DIRECTIONS FOR THIS TASK —
In the Garden 2017 thread, how many rows of sweet corn does Buckshot00 report planting?

EXERCISE PASSAGE —
────────────────
# Garden 2017



## Buckshot00

Planted 1 row of yellow onions and 1 row of sweet onions. Also planted 1 row of red and 1 row of white potatoes. Got 8 rows of sweet corn planted today.


----------



## chuckwood

Here's mine. Broccoli, cabbage, onions, taters, beets, carrots, sugar snap peas, and leeks in so far. Sugar snaps are a new variety that is supposed to grow more quickly with better yields. We're just about past the last possible frost date for this area, so the tomatoes, corn, beans, and okra will be going in later this month.


----------



## amberg

Got a row of potatoes and 2 rows of peas and snaps in Wednesday, Hope it is not to early for the snaps.


----------



## chuckwood

amberg said:


> Got a row of potatoes and 2 rows of peas and snaps in Wednesday, Hope it is not to early for the snaps.



I planted my snaps back in early March , gambling on the news that we would have mild weather here in the south. It took a while for them to germinate in cooler soil, but they are doing great and around a foot tall right now. They did just fine the few times we had some hard frosts in March. In years past, I used to plant the snaps too late and I'd have poor results due to the weather getting too hot for them.


----------



## Buckshot00

Got 4 rows of pinto beans and 4 rows of field peas planted. Onions, taters, and corn is up.


----------



## Buckshot00

Planted 4 short rows of Indian corn today.


----------



## amberg

Noticed a few peas popping through a couple days ago, still not sure on the snaps, we are having another little cold snap here again.


----------



## chuckwood

amberg said:


> Noticed a few peas popping through a couple days ago, still not sure on the snaps, we are having another little cold snap here again.



Don't worry about the snaps, mine did just fine here in March when temps were in the 20's. What messes the snaps up is hot weather.


----------



## Buckshot00

So far so good.


----------



## amberg

chuckwood said:


> Don't worry about the snaps, mine did just fine here in March when temps were in the 20's. What messes the snaps up is hot weather.



The peas and potatoes starting to come through, the snaps are at the other end of the rows, they have not fared so well yet, I did get another packet of snaps today, My brother has a pack of pole beans that he is giving me to try on the trellis this year, we will see how that goes. Any ideas on how far apart to plant pole beans on the trellis, Think I planted the pole Lima's too close last year.


----------



## amberg

Buckshot00 said:


> View attachment 576143
> So far so good.



You have the best damn dirt down there, all we have up here is grey dirt and rocks! What is the little square in the middle?


----------



## Buckshot00

amberg said:


> You have the best damn dirt down there, all we have up here is grey dirt and rocks! What is the little square in the middle?


The green far green square is corn, the left square is indian corn and the right square is field peas. i didnt till those areas yet.


----------



## Ash_403

amberg said:


> The peas and potatoes starting to come through, the snaps are at the other end of the rows, they have not fared so well yet, I did get another packet of snaps today, My brother has a pack of pole beans that he is giving me to try on the trellis this year, we will see how that goes. Any ideas on how far apart to plant pole beans on the trellis, Think I planted the pole Lima's too close last year.
────────────────
Stored data entries
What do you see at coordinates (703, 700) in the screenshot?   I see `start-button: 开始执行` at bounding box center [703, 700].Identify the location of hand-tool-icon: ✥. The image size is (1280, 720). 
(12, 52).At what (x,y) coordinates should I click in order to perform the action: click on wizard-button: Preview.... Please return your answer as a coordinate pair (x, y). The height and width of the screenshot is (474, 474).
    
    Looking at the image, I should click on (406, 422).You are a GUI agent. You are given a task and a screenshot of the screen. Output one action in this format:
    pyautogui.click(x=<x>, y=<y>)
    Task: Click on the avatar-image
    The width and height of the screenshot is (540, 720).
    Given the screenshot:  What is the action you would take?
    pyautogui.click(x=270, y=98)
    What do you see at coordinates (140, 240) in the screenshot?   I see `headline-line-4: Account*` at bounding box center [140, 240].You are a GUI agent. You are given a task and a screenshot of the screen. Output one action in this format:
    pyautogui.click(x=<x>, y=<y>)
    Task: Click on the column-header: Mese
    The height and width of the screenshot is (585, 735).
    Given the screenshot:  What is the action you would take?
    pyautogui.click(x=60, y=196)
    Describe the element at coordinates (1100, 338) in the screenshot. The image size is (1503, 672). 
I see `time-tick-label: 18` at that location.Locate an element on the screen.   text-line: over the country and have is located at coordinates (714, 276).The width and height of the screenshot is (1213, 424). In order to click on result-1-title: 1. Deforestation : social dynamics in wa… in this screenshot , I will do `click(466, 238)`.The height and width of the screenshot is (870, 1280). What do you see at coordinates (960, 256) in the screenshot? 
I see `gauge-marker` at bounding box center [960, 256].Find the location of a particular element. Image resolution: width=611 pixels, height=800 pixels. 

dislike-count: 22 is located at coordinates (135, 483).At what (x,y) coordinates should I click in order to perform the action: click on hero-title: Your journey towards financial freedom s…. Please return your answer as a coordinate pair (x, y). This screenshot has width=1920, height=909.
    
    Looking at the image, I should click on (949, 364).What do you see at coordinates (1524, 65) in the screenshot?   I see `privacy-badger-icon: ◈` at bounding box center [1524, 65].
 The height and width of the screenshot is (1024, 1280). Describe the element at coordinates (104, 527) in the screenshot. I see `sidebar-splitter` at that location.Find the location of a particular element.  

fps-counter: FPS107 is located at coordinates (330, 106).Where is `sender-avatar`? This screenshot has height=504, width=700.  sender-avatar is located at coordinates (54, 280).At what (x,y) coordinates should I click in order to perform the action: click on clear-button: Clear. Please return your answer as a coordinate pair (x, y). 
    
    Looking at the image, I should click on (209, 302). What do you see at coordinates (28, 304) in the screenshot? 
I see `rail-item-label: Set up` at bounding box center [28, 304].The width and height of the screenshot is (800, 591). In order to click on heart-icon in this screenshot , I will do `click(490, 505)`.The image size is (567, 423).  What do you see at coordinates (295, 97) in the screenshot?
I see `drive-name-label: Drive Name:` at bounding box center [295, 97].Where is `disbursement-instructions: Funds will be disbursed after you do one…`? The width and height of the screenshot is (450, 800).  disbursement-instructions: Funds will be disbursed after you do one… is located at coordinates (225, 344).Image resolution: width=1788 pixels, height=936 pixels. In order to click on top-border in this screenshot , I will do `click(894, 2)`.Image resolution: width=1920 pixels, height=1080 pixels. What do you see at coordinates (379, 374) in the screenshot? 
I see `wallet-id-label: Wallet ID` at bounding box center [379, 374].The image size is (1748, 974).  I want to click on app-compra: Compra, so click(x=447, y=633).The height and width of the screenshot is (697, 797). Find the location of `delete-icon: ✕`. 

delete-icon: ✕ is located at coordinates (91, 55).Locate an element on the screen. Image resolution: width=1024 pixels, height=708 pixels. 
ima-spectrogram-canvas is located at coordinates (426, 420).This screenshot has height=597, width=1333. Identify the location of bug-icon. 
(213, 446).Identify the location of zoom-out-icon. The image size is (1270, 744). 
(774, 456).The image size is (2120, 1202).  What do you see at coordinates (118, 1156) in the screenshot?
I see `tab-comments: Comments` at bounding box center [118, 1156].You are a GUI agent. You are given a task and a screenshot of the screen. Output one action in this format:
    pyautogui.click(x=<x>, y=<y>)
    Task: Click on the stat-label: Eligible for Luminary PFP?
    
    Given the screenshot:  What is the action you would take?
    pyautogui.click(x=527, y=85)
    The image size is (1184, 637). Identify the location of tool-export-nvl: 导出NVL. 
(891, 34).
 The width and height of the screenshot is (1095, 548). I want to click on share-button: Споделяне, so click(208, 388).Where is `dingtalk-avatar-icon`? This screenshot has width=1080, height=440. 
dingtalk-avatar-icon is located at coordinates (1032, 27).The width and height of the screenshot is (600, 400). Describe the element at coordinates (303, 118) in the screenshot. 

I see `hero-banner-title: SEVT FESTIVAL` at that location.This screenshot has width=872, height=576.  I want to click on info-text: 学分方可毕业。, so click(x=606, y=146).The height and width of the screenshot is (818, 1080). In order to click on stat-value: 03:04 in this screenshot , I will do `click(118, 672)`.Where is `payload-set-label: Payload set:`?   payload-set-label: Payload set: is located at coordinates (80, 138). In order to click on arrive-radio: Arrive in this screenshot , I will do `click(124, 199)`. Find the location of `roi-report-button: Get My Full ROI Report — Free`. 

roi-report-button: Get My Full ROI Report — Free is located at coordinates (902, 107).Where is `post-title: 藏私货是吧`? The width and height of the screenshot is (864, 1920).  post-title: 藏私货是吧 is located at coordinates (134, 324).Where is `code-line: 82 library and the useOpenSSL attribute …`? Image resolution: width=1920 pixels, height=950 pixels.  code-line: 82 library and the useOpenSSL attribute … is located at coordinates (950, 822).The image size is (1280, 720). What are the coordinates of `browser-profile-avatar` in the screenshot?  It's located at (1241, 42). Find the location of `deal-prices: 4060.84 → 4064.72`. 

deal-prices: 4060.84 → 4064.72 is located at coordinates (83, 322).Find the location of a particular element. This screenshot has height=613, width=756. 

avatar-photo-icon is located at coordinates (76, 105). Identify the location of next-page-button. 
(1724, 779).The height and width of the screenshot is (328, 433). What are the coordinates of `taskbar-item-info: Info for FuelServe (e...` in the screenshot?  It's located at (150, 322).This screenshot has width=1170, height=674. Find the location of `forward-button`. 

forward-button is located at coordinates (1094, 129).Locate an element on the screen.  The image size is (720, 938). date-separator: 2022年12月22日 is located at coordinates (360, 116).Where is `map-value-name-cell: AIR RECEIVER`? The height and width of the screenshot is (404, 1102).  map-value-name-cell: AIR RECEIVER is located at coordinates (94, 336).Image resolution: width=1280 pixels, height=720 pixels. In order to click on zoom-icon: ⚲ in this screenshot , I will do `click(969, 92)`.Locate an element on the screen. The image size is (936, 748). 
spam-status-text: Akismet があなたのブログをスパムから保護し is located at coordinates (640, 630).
────────────────
EXERCISE RESPONSE —
8 rows.